#### The problem:
How many lines in the rows below contain the word "This"? Reply with the number alone.

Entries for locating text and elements
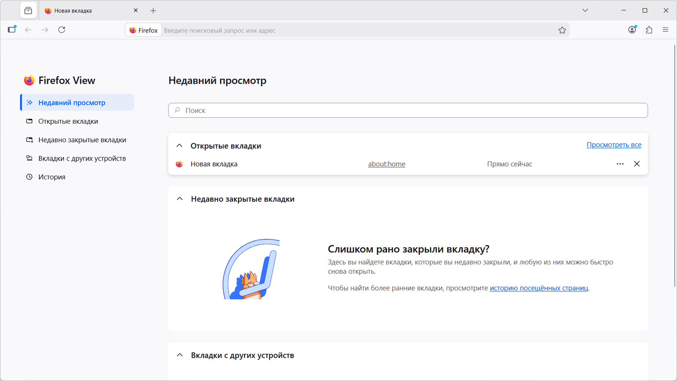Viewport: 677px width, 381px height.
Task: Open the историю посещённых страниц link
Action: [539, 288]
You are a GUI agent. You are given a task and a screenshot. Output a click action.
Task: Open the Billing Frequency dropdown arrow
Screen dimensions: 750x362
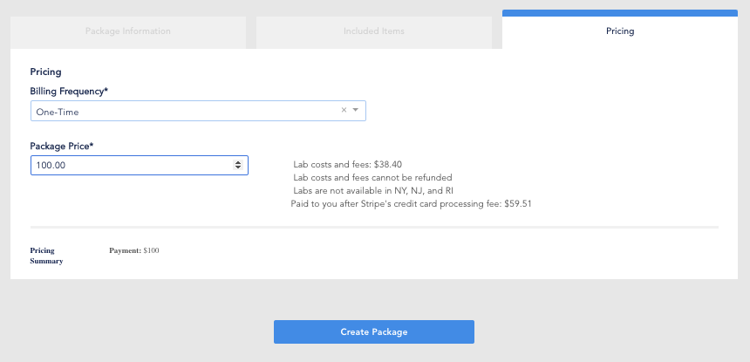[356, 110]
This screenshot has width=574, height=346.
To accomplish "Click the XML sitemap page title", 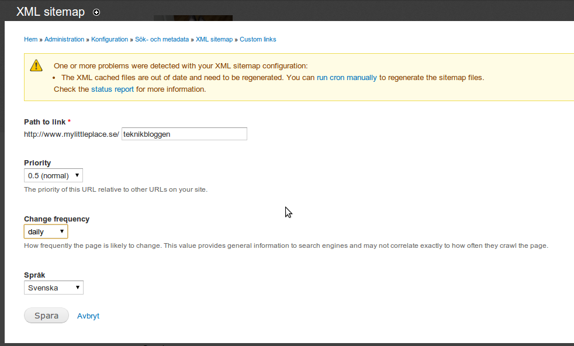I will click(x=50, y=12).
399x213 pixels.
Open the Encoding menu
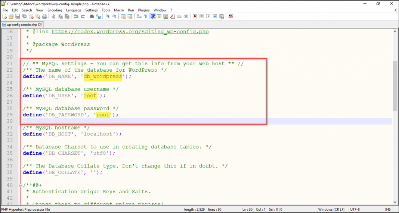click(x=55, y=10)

...

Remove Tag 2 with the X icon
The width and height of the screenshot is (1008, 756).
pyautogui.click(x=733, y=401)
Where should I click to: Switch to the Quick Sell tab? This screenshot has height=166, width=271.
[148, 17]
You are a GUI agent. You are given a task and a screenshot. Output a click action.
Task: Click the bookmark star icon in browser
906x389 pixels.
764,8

#### The result:
2